Possiamo dire che in quell'occasione Giorgio Napolitano lo fece.

Anche con un certo sacrificio personale.

Ma questo non accontentò proprio tutti.

Una folla fuori da Montecitorio si riunì al grido di indignazione.

Prevalentemente era una folla legata ad una corrente politica.

Forse l'unica non soddisfatta di quello che era successo.

 

Il Movimento 5 Stelle e non solo

Proprio tra quella folla spuntarono le bandiere del Movimento 5 Stelle.

Ma non solo.

Anche le bandiere rosse di Rifondazione Comunista.

Ma tra la folla c'erano anche i delusi di Pd.

I pro Rodotà di Sel.

Cittadini indignati, di tutte le età.

Da quel fiume di persone che si era riversato per le strade di Roma usciva una frase molto chiara.

Stefano Rodotà presidente.

Movimento 5 Stelle e la sinistra più radicale erano d'accordo su un uomo.

Tuttavia i giochi erano già stati fatti.

Quella legislatura partì con non pochi problemi.

 

Beppe Grillo e il Movimento 5 Stelle

Il fondatore del Movimento 5 Stelle, dopo l’elezione di Giorgio Napolitano, che vide la sconfitta del candidato presentato dallo stesso Movimento, Stefano Rodotà, gridò al colpo di Stato.

Con i suoi modi bizzarri invitò tutti ad andare a Roma a manifestare.

Lui stesso partì dal Friuli, dove era impegnato per la campagna elettorale del Movimento, e arrivò a Roma.

In un primo momento si è pensato che l’ex comico genovese avrebbe preso la palla al balzo, che alla notizia sull’accordo Napolitano tra i diversi partiti, sarebbe arrivato a Roma pronto ad incantare la folla delusa e inviperita, con uno dei suoi comizi.

Ma così non è stato.

Lo staff di Beppe Grillo rinunciò per motivi di sicurezza.

 

Tensioni nella Capitale

Nonostante la rinuncia di Grillo, la folla continuò fino a notte fonda a presidiare le strade della Capitale.

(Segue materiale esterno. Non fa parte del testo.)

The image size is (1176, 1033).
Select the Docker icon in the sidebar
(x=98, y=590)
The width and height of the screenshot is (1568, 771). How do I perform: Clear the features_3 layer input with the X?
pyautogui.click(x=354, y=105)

I cittadini presenti cercarono di esprimere il loro malcontento verso una classe politica che non sembrava più ascoltare la volontà del popolo.

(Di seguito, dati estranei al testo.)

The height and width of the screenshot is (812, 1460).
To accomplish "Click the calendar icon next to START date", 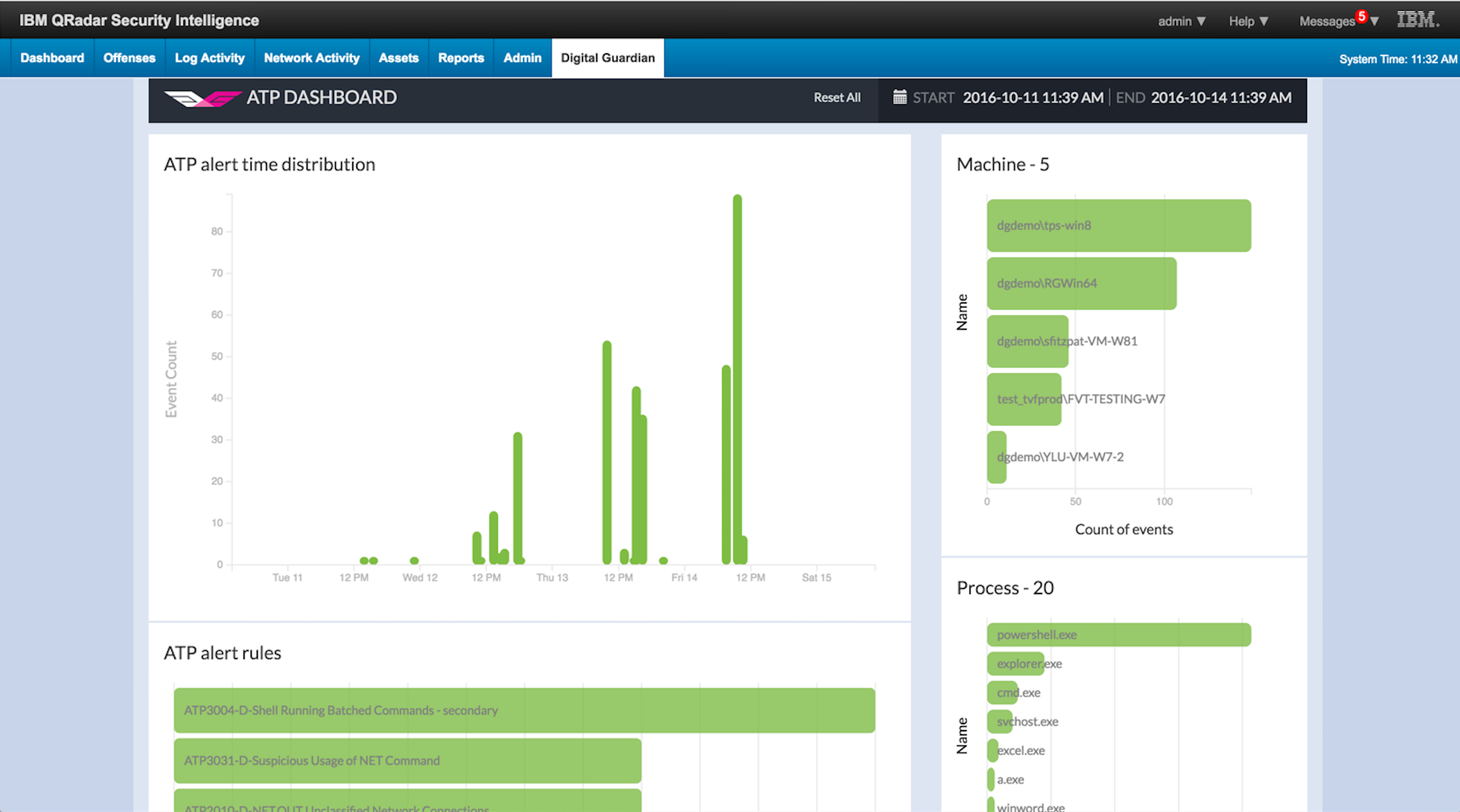I will click(x=900, y=98).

Gli elettori del Pd, che riversano sotto il Parlamento, chiesero spiegazioni, che non arrivarono, sull’accordo Pd-Pdl e sul no di Rodotà.

Forze dell’ordine ben schierate riuscirono a tenere sotto controllo una difficile situazione che sarebbe potuta esplodere da un momento all’altro.

Ma alla fine, la folla indignata tornò a casa.

Insomma, il secondo mandato di Giorgio Napolitano fu un vero e proprio terremoto in Italia, con epicentro a Roma, in Parlamento.

Da quel momento in poi le forze politiche di opposizioni si sono battute fortemente con l'alleanza Pd e Pdl.

Il Patto del Nazareno che è venuto fuori successivamente non sembra aver premiato le forza politiche.

Infatti se in quel momento per alcuni partiti sembrava l'unica soluzione, alle elezioni politiche che seguirono tutti questi ultimi furono fortemente penalizzati.

Difficile, tuttavia, capire come sareabbe andata se si fosse scelto un altro nome.